On October 6, 2021, the Company, JSTX and Rocky Creek entered into a Contribution and Exchange Agreement, whereby all outstanding shares of the Series A Preferred Stock were exchanged for newly issued shares of Class B Common Stock (“Class B Common Stock”), at a ratio of one share of Class B Common Stock for each 1/100th of a share of Series A Preferred Stock and the designation of the Series A Preferred Stock was cancelled. See Note 15 for additional information.
The following table reconciles the initial investment by Juniper and the carrying value of their Noncontrolling interest as of the Juniper Closing Date (after post-closing adjustments):
Cash contribution$150,000 
Issue costs paid for Noncontrolling interest securities(3,758)
Transaction costs paid on behalf of Noncontrolling interest(5,543)
Fair value of Rocky Creek oil and gas properties contributed38,561 
Revenues received attributable to contributed properties1,160 
Suspense revenues attributable to the contributed properties(146)
Asset retirement obligations of the contributed properties(14)
Fair value of capital contributions180,260 
Income tax adjustment attributable to the Juniper Transactions(708)
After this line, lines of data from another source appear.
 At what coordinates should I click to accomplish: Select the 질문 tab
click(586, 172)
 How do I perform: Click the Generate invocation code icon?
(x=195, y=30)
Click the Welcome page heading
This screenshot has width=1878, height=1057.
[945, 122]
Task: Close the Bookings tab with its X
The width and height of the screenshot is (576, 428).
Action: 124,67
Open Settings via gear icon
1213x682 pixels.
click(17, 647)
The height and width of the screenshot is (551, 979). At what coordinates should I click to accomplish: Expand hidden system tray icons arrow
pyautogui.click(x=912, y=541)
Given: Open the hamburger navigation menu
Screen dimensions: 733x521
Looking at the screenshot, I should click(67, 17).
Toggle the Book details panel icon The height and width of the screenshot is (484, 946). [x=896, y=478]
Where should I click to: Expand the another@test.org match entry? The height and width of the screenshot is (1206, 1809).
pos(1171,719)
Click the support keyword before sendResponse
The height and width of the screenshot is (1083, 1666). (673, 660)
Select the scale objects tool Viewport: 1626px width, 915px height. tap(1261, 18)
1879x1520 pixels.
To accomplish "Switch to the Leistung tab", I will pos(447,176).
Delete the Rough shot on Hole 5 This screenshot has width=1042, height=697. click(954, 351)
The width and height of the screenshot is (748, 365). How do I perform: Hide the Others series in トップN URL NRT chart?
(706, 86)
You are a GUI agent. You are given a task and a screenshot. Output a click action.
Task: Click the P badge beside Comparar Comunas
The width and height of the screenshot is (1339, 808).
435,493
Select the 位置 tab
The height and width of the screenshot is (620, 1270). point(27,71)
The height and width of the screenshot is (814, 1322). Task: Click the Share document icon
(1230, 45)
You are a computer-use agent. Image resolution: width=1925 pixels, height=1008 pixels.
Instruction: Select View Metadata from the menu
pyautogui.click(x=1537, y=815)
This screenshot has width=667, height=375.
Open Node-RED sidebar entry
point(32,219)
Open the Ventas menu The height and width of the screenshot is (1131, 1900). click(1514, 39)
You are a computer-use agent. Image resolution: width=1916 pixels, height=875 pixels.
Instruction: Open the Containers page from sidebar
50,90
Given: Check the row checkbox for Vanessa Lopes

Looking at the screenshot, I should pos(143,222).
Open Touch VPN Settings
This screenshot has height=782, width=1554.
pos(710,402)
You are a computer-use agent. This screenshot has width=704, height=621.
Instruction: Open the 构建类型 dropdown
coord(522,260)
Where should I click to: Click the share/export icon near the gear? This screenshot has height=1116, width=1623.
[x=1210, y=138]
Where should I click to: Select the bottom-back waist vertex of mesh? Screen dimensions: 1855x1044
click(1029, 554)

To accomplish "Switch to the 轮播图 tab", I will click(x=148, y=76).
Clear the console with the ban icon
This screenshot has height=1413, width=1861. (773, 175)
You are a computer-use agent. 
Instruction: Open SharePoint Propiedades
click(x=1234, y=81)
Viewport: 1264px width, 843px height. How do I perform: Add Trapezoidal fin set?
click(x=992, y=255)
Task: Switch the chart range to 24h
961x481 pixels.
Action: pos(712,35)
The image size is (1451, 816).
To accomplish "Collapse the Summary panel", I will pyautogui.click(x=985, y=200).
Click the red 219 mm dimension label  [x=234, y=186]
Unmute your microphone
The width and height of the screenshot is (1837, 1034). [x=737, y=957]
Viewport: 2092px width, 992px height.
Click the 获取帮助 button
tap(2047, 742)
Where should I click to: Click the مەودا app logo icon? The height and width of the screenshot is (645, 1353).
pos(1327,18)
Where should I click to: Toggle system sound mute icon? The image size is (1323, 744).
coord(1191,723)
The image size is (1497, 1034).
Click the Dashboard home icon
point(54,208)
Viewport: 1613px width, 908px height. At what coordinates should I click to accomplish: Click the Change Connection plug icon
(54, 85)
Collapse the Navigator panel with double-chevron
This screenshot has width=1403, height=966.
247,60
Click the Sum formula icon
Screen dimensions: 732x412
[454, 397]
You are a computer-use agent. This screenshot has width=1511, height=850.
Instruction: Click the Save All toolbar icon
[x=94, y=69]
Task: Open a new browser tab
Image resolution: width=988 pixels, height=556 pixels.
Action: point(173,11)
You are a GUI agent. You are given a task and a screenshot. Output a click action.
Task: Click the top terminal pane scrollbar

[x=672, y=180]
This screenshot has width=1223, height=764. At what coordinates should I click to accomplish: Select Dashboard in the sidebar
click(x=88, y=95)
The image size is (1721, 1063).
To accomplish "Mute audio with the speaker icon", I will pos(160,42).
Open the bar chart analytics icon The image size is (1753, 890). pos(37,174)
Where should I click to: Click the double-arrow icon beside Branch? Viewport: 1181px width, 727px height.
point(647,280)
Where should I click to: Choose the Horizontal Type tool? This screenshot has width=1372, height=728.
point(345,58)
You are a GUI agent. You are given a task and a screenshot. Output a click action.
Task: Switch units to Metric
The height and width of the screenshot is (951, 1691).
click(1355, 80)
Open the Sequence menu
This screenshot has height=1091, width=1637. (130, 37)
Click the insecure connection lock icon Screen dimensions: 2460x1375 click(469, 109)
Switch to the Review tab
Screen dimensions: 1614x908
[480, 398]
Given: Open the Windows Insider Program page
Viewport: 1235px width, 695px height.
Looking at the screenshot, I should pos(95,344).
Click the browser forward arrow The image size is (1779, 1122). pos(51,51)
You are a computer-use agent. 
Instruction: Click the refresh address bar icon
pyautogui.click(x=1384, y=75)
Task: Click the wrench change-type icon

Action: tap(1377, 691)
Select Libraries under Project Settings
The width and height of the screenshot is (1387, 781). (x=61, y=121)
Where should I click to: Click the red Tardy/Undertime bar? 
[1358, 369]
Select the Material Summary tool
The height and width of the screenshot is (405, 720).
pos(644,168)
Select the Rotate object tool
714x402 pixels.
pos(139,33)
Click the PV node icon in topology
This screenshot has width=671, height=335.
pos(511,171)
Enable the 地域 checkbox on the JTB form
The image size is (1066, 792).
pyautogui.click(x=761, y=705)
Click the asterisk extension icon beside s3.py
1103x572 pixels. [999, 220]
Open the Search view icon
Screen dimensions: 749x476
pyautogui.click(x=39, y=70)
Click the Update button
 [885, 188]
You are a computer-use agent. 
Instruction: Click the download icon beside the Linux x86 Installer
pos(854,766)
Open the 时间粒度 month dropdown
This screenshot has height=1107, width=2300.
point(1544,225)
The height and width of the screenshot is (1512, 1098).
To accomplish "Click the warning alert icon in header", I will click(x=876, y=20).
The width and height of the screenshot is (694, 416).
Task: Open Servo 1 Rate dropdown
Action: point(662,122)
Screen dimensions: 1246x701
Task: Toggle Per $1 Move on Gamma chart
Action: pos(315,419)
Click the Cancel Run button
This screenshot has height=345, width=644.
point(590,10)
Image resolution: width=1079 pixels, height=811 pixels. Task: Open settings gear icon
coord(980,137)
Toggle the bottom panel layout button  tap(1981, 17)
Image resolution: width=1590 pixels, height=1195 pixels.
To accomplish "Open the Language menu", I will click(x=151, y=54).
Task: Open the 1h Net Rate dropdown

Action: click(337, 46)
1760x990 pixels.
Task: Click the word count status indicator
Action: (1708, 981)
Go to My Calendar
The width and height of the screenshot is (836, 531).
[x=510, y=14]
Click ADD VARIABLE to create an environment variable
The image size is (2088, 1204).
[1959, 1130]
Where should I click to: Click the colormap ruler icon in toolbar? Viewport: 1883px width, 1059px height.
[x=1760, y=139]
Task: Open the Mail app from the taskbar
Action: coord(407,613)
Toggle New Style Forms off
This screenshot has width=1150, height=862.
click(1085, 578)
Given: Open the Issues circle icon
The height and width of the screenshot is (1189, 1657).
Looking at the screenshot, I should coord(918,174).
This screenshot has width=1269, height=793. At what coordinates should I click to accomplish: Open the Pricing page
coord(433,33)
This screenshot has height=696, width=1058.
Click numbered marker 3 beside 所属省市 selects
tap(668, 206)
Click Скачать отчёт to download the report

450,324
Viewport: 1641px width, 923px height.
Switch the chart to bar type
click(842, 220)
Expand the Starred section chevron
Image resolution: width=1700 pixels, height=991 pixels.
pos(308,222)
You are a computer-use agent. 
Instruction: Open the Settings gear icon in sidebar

Total shareholders’ equity prior to the Juniper Closing Date205,558 
$385,110 
Juniper voting power through Series A Preferred Stock59.6 %
Noncontrolling interest as of the Juniper Closing Date$229,620 
Due to the Lonestar Acquisition in October 2021, a change in ownership of the Noncontrolling interest occurred. Refer to Note 17 for additional information.
Eagle Ford Working Interests
In 2019, we acquired working interests in certain properties for which we are the operator from our joint venture partners in a series of transactions for cash consideration of $6.5 million. Funding for these acquisitions was provided by borrowings under the Credit Facility.